**WHAT THIS TASK INVOLVES**
Pictures are to be left out; otherwise, copy exactly the lines from the line containing "The image size" through the end of the data.

**GIVEN DATA**
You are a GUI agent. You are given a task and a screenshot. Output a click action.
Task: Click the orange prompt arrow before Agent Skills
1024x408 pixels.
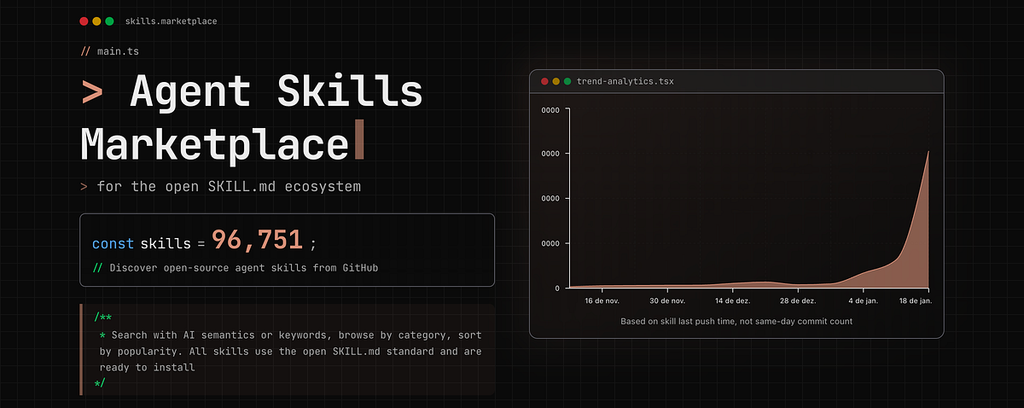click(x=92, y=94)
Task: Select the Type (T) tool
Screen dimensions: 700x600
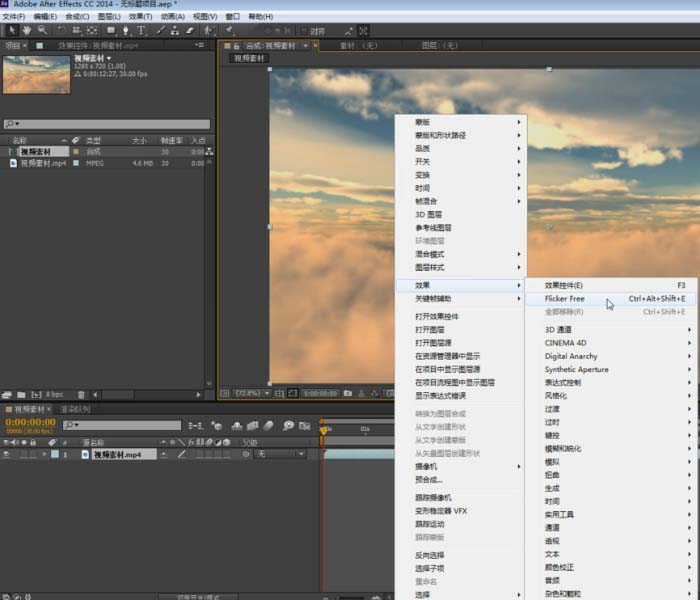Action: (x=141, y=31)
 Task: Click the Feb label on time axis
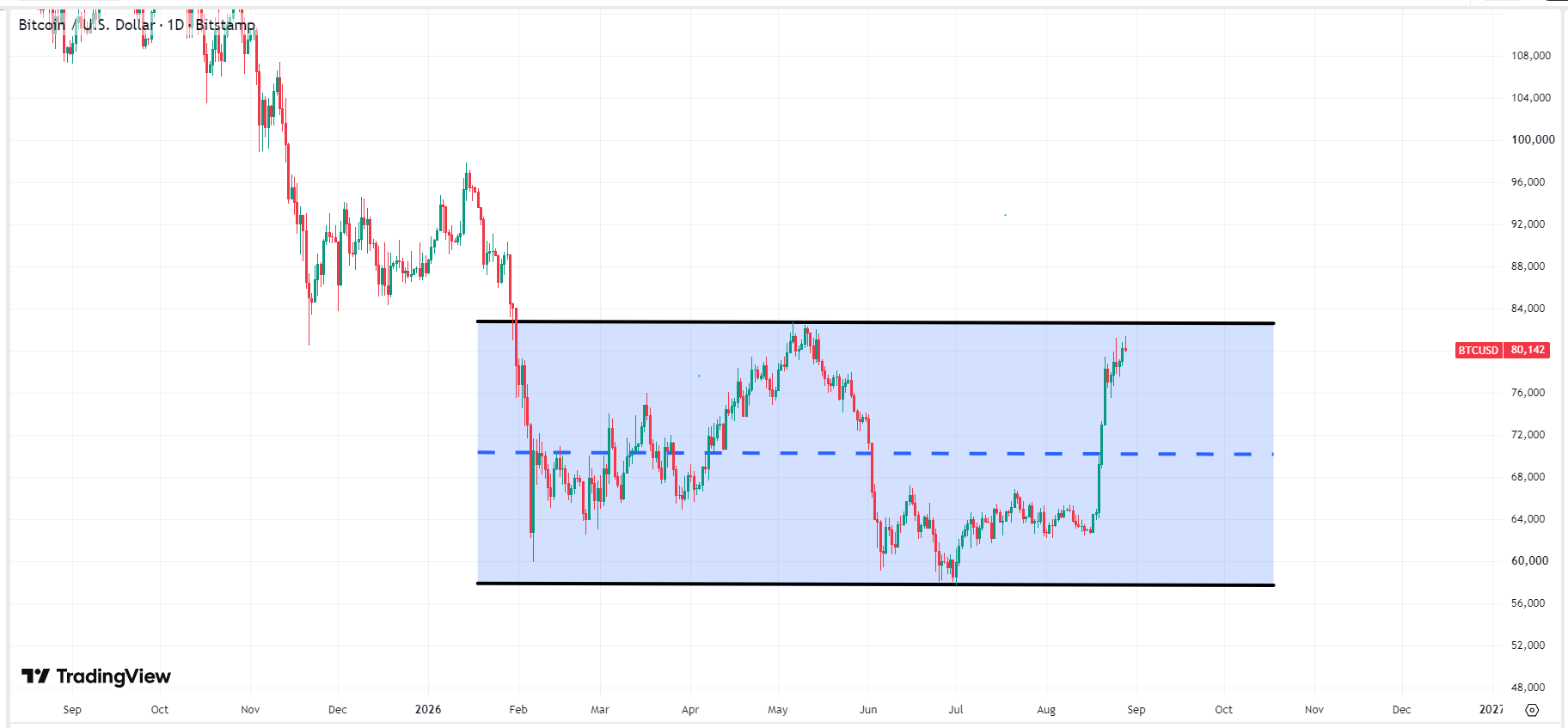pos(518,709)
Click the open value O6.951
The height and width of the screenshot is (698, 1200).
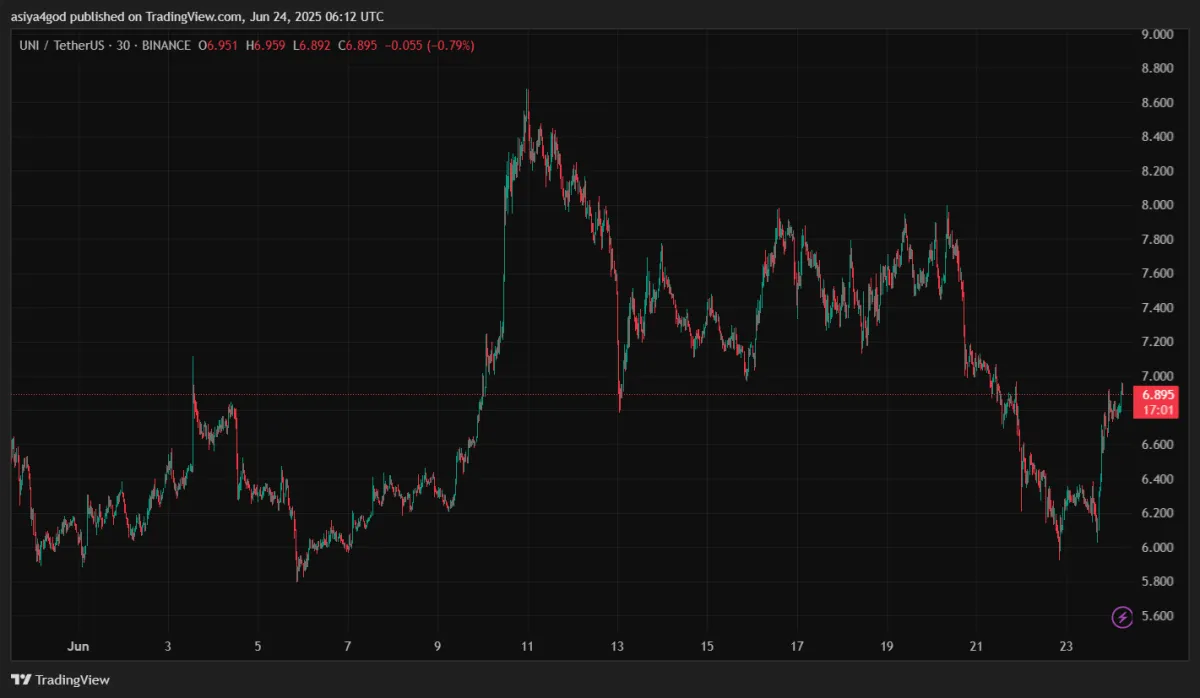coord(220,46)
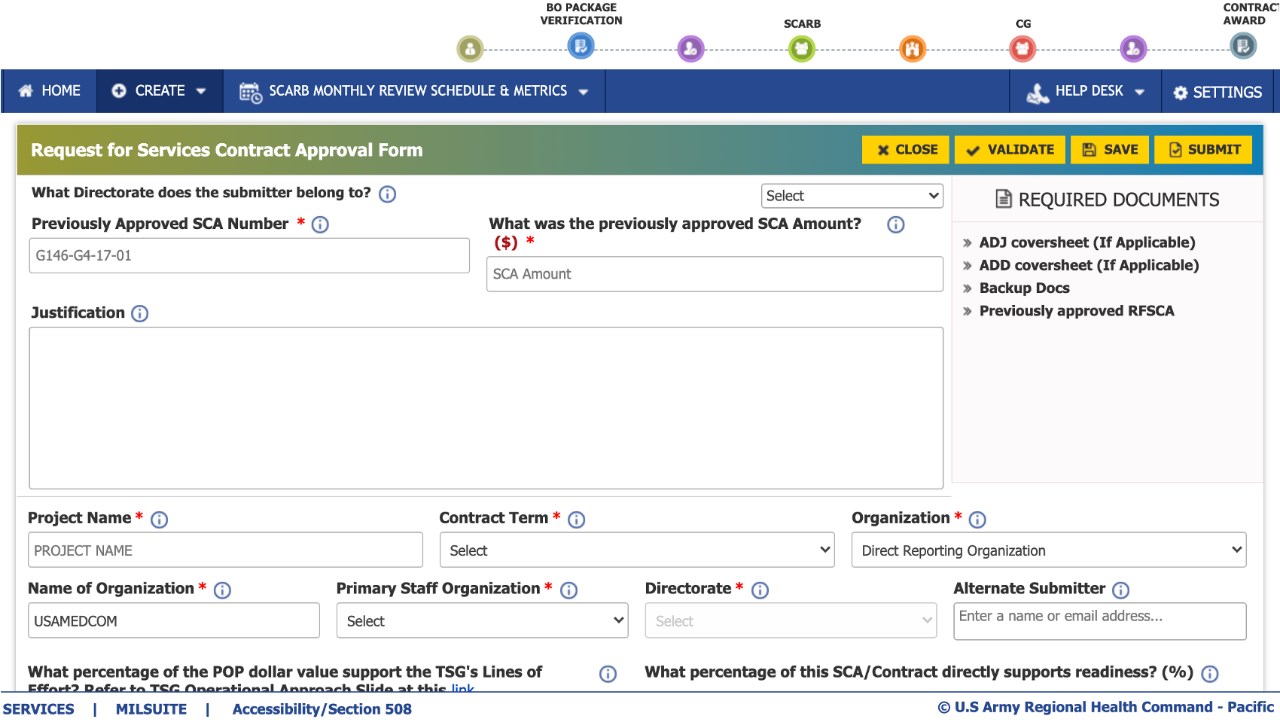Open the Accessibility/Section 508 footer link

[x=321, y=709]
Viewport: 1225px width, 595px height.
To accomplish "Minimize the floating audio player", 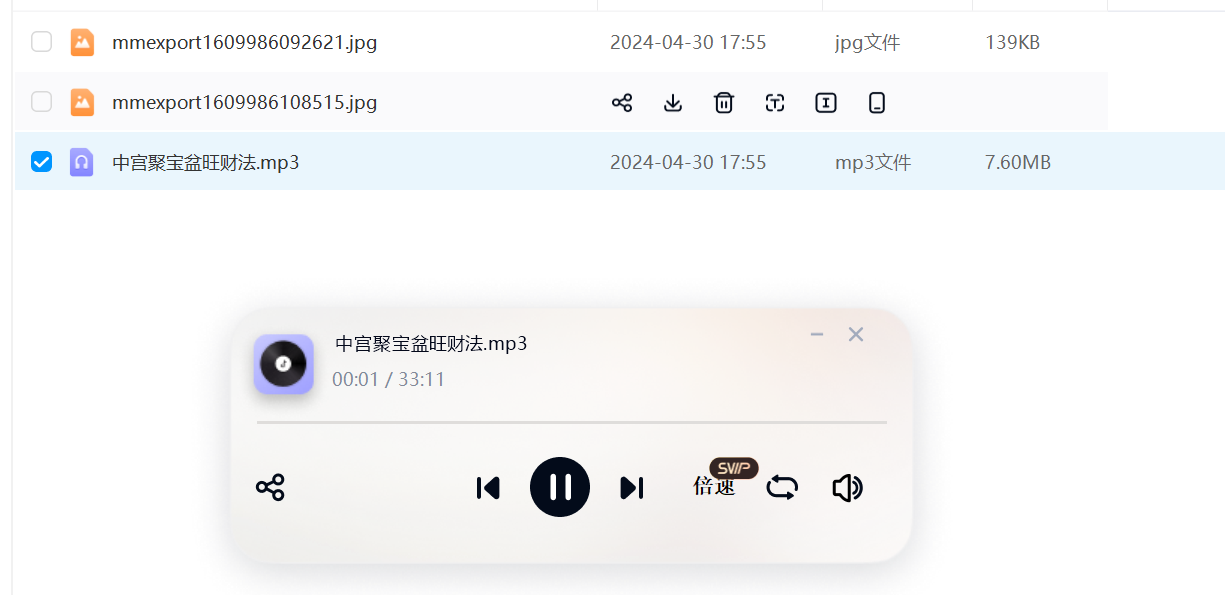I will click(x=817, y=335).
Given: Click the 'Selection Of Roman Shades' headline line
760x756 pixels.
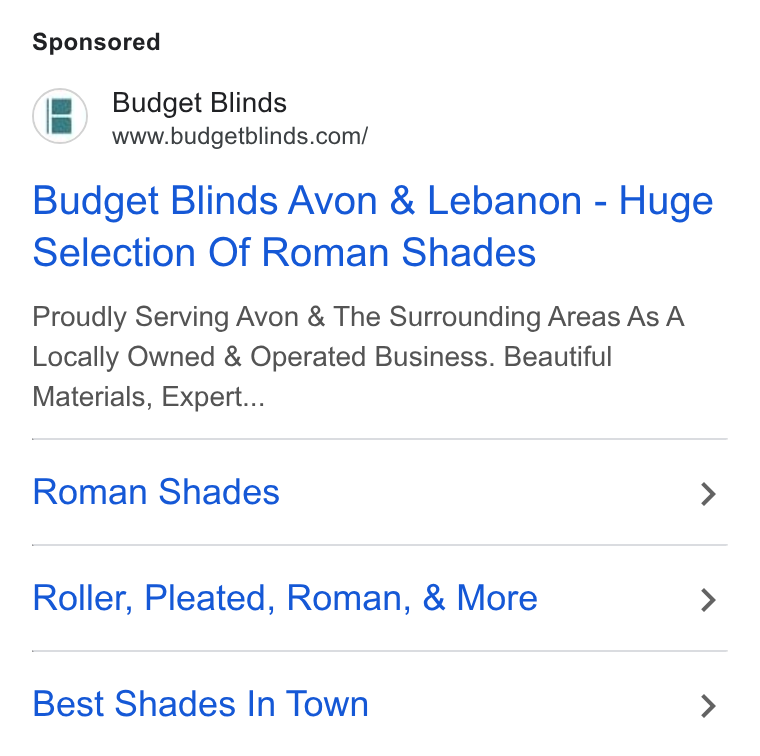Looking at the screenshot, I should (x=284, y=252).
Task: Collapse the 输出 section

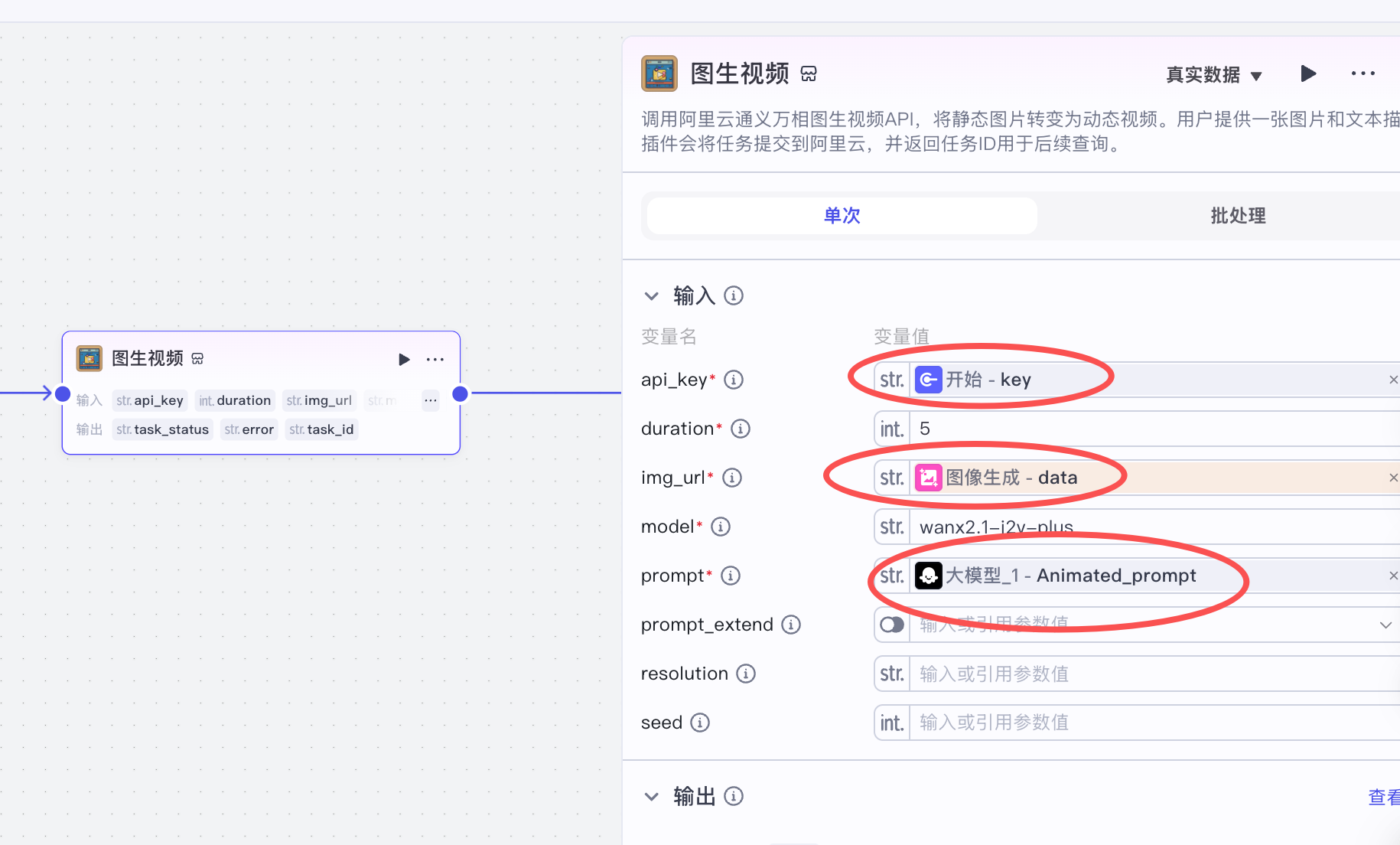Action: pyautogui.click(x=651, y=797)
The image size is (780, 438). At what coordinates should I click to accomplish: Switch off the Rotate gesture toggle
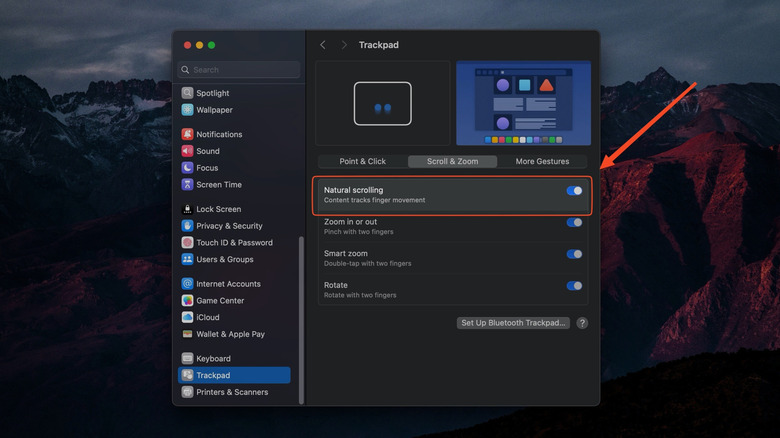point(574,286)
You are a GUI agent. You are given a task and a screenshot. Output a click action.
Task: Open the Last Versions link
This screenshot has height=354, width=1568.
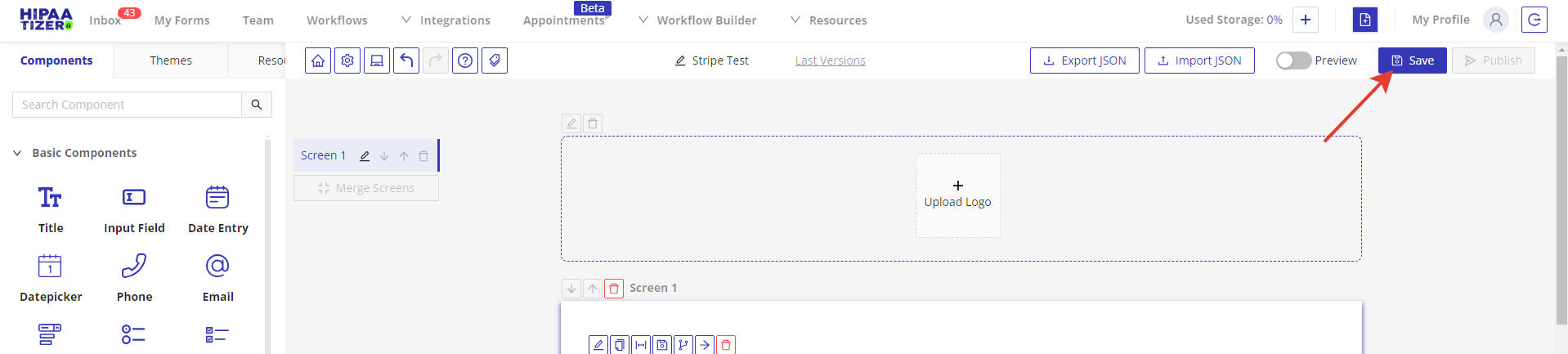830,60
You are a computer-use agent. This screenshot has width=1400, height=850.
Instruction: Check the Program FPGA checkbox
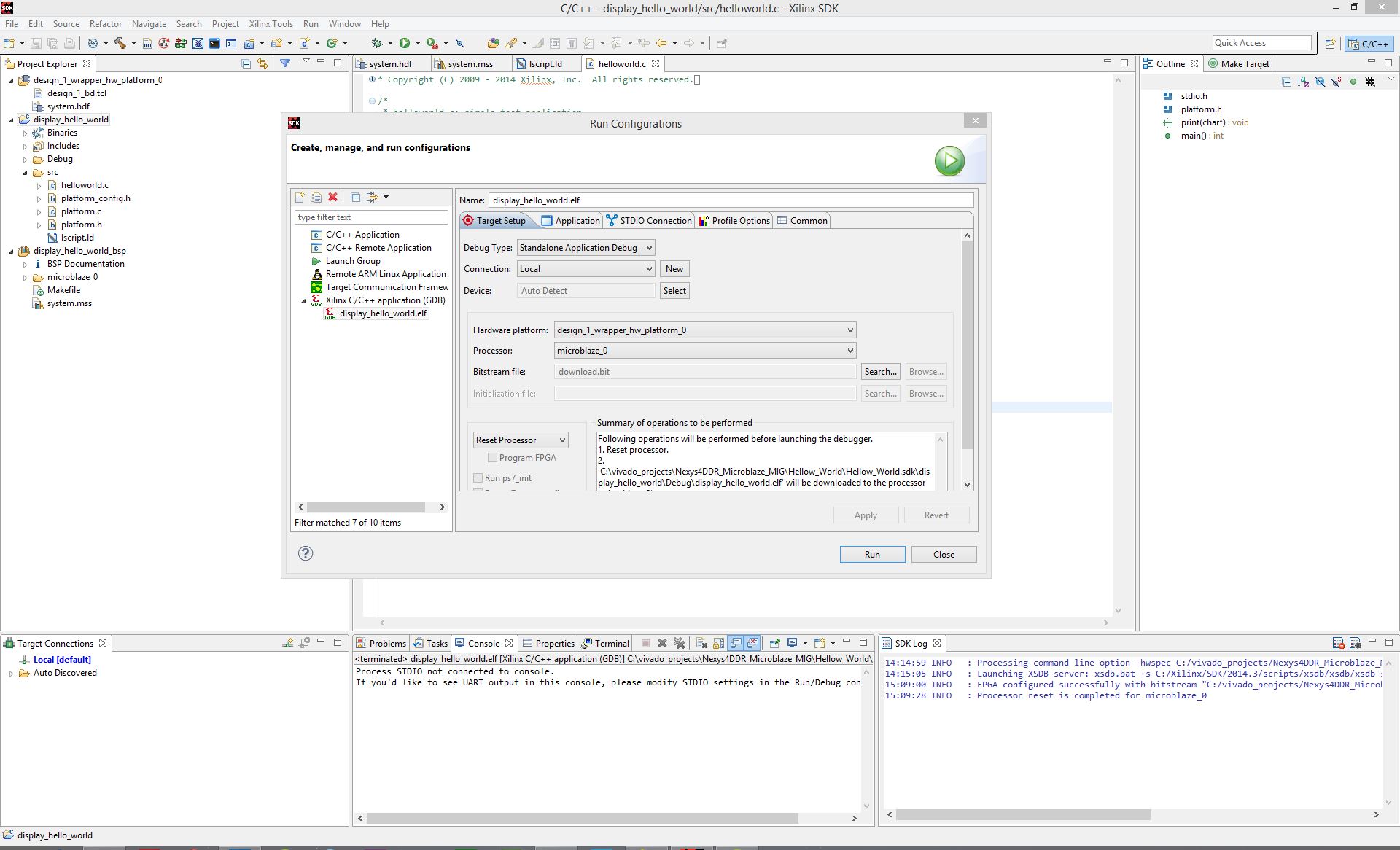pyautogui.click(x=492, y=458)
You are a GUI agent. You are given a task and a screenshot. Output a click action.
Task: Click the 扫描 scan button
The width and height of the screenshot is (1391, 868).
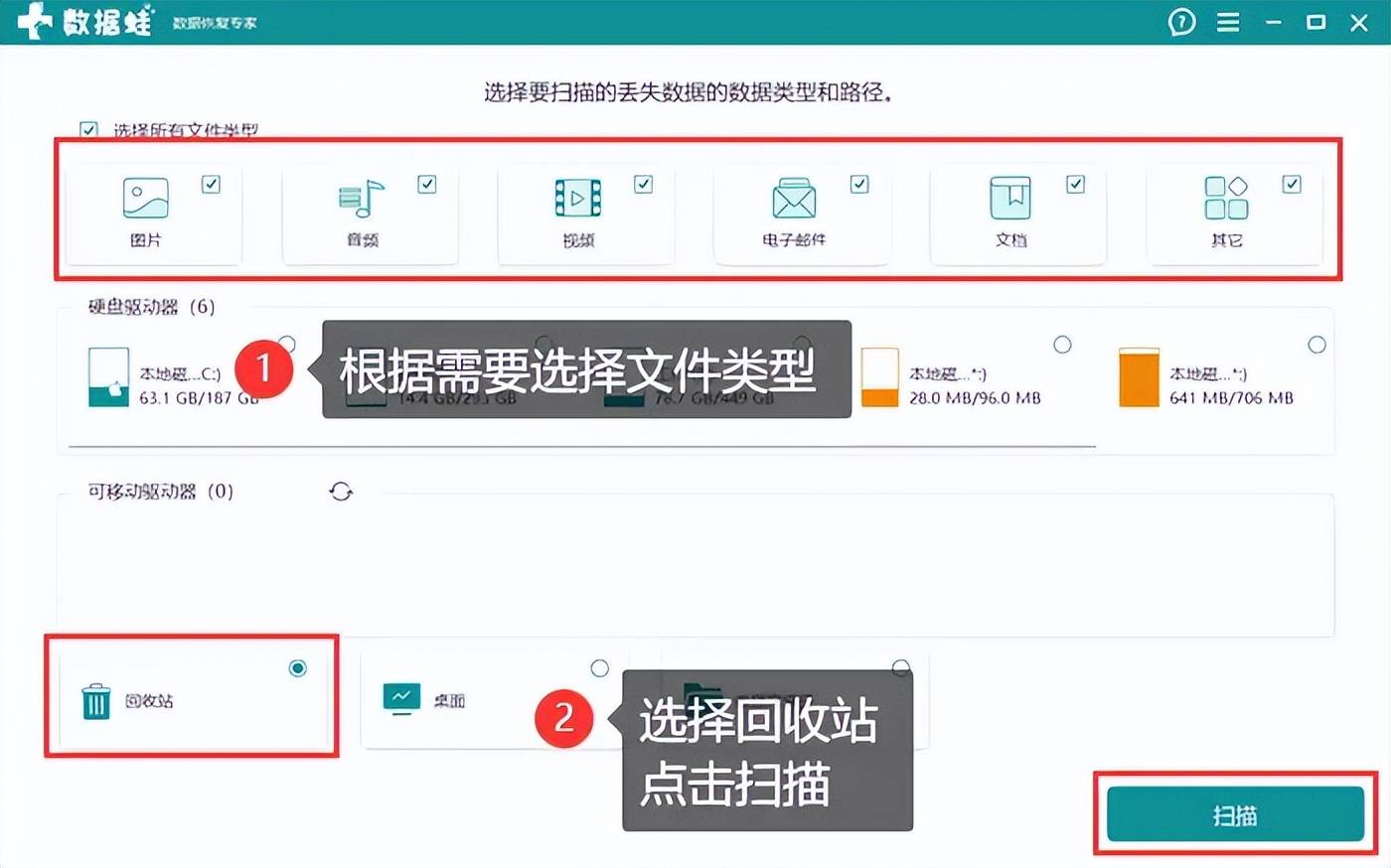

**ANSWER SECTION**
The image size is (780, 438). At what coordinates should I click to accomplish: Switch off the Rotate gesture toggle
point(574,286)
You are a GUI agent. You are given a task and a screenshot. Output a click action.
Task: Open the Last Versions link
This screenshot has height=354, width=1568.
830,60
You are a computer-use agent. This screenshot has width=1400, height=850.
Instruction: Check the Program FPGA checkbox
pyautogui.click(x=492, y=458)
You are a GUI agent. You are given a task and a screenshot. Output a click action.
Task: Click the 扫描 scan button
The width and height of the screenshot is (1391, 868).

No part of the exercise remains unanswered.